## [THE PROBLEM]
Whenever the string "agent" turns up in a line of the data below, copy that line.

## [DATA SUPPLIED]
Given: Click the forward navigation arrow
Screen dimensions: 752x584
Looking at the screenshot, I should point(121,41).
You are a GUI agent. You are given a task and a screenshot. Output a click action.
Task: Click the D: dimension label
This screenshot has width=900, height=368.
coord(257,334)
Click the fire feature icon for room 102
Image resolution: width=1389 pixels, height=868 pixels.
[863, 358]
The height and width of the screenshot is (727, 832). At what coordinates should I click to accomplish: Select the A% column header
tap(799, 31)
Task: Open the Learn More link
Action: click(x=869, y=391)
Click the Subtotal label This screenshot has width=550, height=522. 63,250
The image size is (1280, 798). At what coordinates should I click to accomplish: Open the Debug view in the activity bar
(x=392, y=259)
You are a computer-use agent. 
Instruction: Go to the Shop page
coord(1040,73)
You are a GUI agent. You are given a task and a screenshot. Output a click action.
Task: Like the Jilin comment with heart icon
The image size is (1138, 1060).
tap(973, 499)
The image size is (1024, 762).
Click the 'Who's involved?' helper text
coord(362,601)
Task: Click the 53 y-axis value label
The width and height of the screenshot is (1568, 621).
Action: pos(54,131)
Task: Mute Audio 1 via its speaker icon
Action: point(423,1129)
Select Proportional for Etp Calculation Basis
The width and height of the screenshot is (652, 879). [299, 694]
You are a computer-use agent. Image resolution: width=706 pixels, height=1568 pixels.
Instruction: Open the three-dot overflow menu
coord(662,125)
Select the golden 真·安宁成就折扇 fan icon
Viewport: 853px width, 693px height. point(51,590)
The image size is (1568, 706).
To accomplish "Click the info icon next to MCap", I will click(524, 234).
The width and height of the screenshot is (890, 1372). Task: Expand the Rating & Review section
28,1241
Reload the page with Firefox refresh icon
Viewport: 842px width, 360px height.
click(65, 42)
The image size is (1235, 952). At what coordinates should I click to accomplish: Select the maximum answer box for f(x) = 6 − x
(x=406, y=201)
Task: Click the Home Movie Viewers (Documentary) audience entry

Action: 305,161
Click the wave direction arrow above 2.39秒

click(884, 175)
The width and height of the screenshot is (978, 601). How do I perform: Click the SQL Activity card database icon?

## [RESULT OF THIS EXERCISE]
You are a GUI agent. You are given a task and a screenshot. Output a click action.
You are a computer-use agent. 
You are a GUI agent. You are given a task and a screenshot. Output a click action.
You are a computer-use agent. Image resolution: width=706 pixels, height=1568 pixels.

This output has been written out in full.